* TAREFAS
- A) Responda com base no texto sobre a São Martinho e o 5G:
(i) Com qual empresa o grupo anunciou a parceria para levar o 5G à lavoura?
(ii) Quantas toneladas de cana a usina São Martinho consegue moer por ano?
(iii) Quantas antenas de 4G o grupo instalou há dois anos?
- B) Prossiga o texto sobre o 5G na São Martinho a partir da última frase.

──────── FONTE

Fabio Venturelli, presidente do grupo sucroalcooleiro São Martinho, um gigante com capacidade de moagem de 24 milhões de toneladas de cana-de-açúcar e um faturamento de R$ 3,7 bilhões, entra na sala repleta de post-its. Mais de 200 deles estão colados na parede de um centro de estudos na usina São Martinho, em Pradópolis (SP).
Ali, funcionários discutem ideias, anotam melhorias que podem ser implementadas em cada processo do dia-a-dia e planejam como será o futuro. Mas não um futuro distante. Há duas semanas, a empresa anunciou uma parceria com a sueca Ericsson para levar a tecnologia 5G para a lavoura, o que pode redefinir seus negócios num curto espaço de tempo.
“Isso vai mudar a nossa vida”, diz Venturelli ao NeoFeed. “Vamos começar os testes na safra 2021/2022 e queremos estar prontos para a safra 2022/2023.” Por isso, os funcionários já estão debruçados nas possibilidades que o 5G trará ao negócio. “Ele permite que a gente sonhe com o impossível”, afirma.
O 5G será instalado primeiro na usina São Martinho, a maior do mundo, com capacidade de moer 10 milhões de toneladas de cana por ano. Depois, o mesmo processo será replicado nas outras usinas do grupo que ficam em Américo Brasiliense e Iracemápolis, ambas no interior de São Paulo, e outra em Quirinópolis, em Goiás. Ao todo, cobrirá uma área de cerca de 300 mil hectares.
O movimento é parecido com o que aconteceu quando o grupo instalou seis antenas de 4G, há dois anos. Primeiro, criou a infraestrutura na São Martinho e, um ano depois, partiu para as outras do grupo. Na ponta do lápis, essa chamada “usina 4.0” trouxe ganho de eficiência e economia brutais.

────────────────
──────── LINHAS DE DADOS

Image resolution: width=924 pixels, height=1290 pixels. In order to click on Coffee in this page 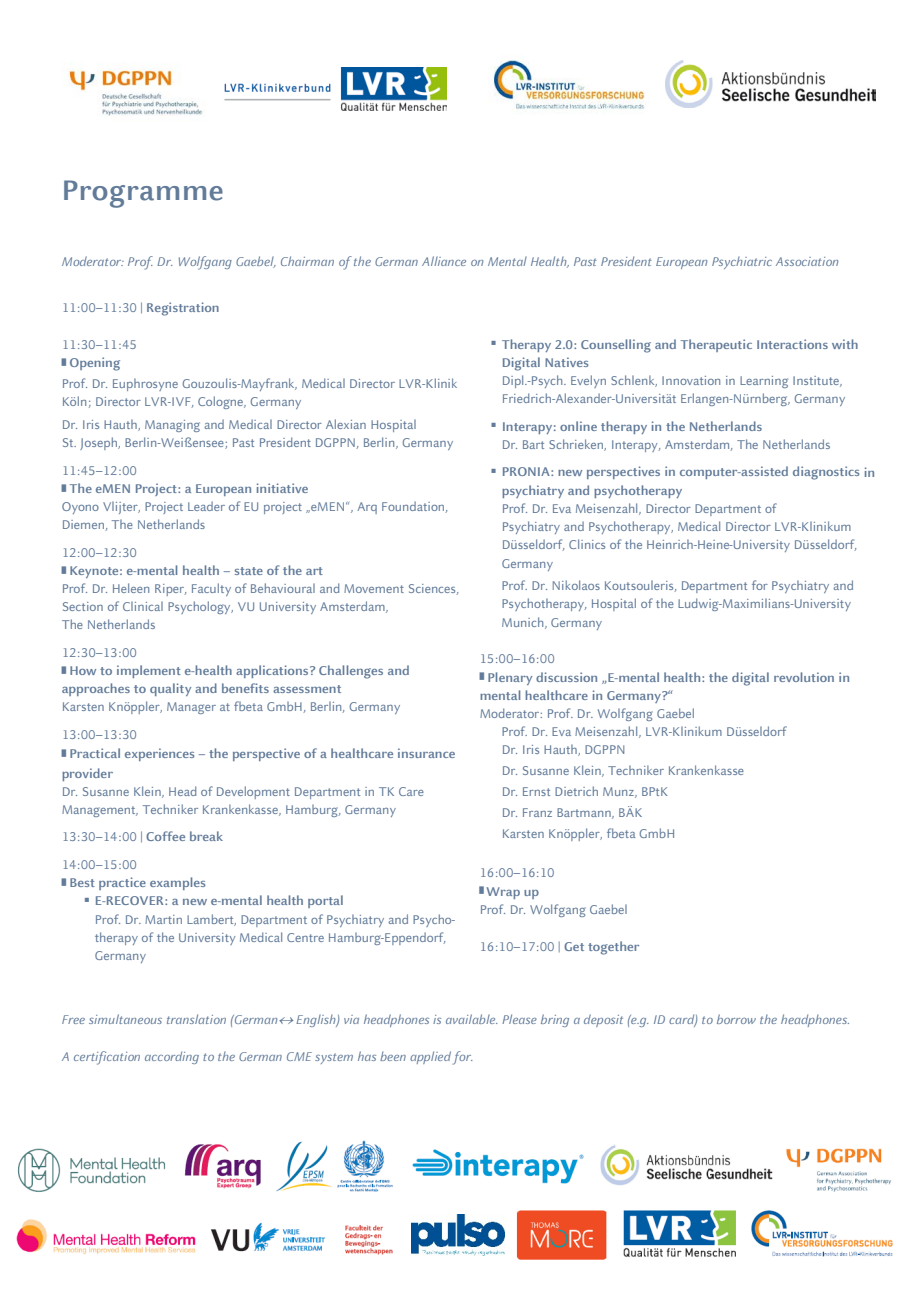, I will do `click(165, 836)`.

────────────────

* RESPOSTAS ESPERADAS
- A)
(i) Com a sueca Ericsson.
(ii) 10 milhões de toneladas por ano.
(iii) Seis antenas.

- B)
“Deverá render uma economia de R$ 4 por tonelada de cana processada”, diz Felipe Vichiatto, CFO da São Martinho. No total, representará uma economia de R$ 75 milhões por ano. Com o 5G, esse número pode crescer exponencialmente. Se atualmente o custo por tonelada é de R$ 90, quando tudo estiver automatizado, estima-se que ele possa cair para R$ 72.
Para uma empresa com custos de produção de R$ 2 bilhões, trata-se de uma poderosa virada de chave no negócio. Um negócio, é bom salientar, que hoje é movido também por banda, latência, dados e automação. E que gera centenas de gigabytes em dados todos os dias.
Tudo ali já é automatizado. No monitor instalado no Centro de Operações Agrícolas (COA), uma espécie de centro de inteligência da unidade, por exemplo, é possível identificar as máquinas que estão no campo colhendo a cana. Ele fornece informações como a área em que a colhedora está, a velocidade que se movimenta e até se está parada.
Cada informação é analisada com precisão, pois nada pode ser desperdiçado. Se a velocidade passar do limite estipulado, o operador é avisado na hora. Isso acontece para não forçar o motor, o que pode prejudicar a máquina e necessitar de manutenção adicional – os sensores instalados na colhedora avisam com antecedência se algo precisa ser trocado – e também para não gastar combustível a mais.
Só com esse pequeno detalhe, a economia de combustível chegou a R$ 3 milhões na última safra. Pode parecer pouco em se tratando de um grupo sucroalcooleiro que faturou R$ 3,7 bilhões. Mas esse é apenas mais um dos processos que ganharam ingredientes tecnológicos no campo.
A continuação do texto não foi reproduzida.